Measurement Issues in the Uncanny Valley: The Interaction between Artificial Intelligence and Data Analytics
Artificial intelligence (AI) researchers call it “the uncanny valley”: numerous studies indicate that people fear and distrust machines that seem nearly human, but not quite. There are many theories about this, but nothing conclusive (“Uncanny Valley,” Wikipedia, 2020).
The phenomenon can be extended, admittedly without strong empirical evidence of its existence and extent, to many subject areas relating to AI—or machine learning (ML). The latter term has become more popular than the original among researchers still queasy about the history, over the past 50 years or so, of AI being oversold and over-promised, with disappointing outcomes. In particular, it is worthwhile to address the question of how well we know whether an AI/ML system has performed satisfactorily. If it did not work exactly as its developers predicted, how good was it? How sure are we about that assessment? In short, the performance of AI/ML systems is a subject area that clearly requires better measurement and assessment—which, of course, is exactly what good data analytics is about.
The dependence operates in the opposite direction, as well. There are many efforts, recent and ongoing, to improve data analysis using AI/ML techniques. Reviewing and assessing these efforts is well beyond the scope of this chapter—and the author’s expertise. What is relevant, however, is the resulting paradox: if AI/ML methods can quickly solve data analysis problems that defy traditional inference techniques, how sure can we be that the AI/ML solution is correct? How can we better assess whether to trust the AI/ML answer?
These are not merely theoretical issues. AI/ML systems are increasingly in use in a number of application areas, some of which are literally life or death decisions. AI/ML systems are contemplated to direct swarm and counter-swarm warfare involving thousands of supersonic unmanned vehicles. This is a situation in which humans would be incapable of making judgments sufficiently quickly, much less then translating those judgments into thousands of movement and action orders in seconds. Therefore, despite the best intentions and admonitions from the AI/ML research community, we could soon have AI/ML systems making kill decisions. Knowing how much to trust the machines is, therefore, critically important and becoming even more so.
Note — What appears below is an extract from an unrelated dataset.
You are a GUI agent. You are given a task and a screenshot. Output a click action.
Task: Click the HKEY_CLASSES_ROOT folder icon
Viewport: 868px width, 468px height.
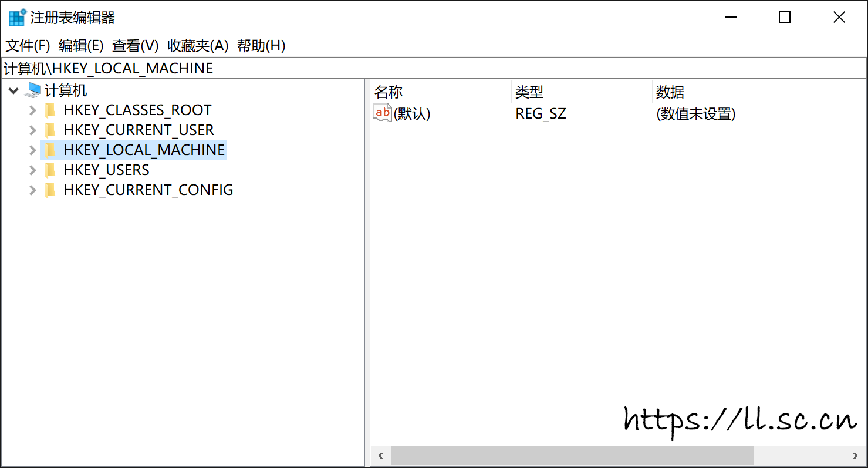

A Momentous Night in the Cold War
The issue of how much to trust machines is not new. On the night of September 26, 1983, Lieutenant Colonel Stanislav Yefgrafovich Petrov had the watch command in the Soviet air and missile defense system. The shooting down of Korean Airlines Flight 007 had occurred just three weeks before, and Soviet commanders were eager to improve their ability to distinguish true threats from false alarms. They had, therefore, upgraded their primary satellite-based sensor system. Now that system was reporting the launch of five ICBMs from the United States toward the Soviet Union.
All eyes in the command center were on LTC Petrov. He recounted later, “I felt as if I was sitting in a hot frying pan.” In a real attack, a few minutes’ delay could cost millions of the lives he was there to protect. However, reacting to a false alarm would precipitate an immense catastrophe, literally ending human civilization as we have known it.
Fortunately, he had another warning system, based on ground-based radars, that he could check. He decided to wait for the ground-based radars to confirm the launches. “I just had this intuition,” he explained later, “that the U.S. would not launch five missiles. Either they would launch one or two, to show they were serious, and give us an ultimatum, or they would launch all 1,053- So I did—nothing. I was afraid that informing my superiors, in accordance with my orders, would start a process that would acquire a momentum of its own” (Petrov obituary, New York Times, September 18, 2017).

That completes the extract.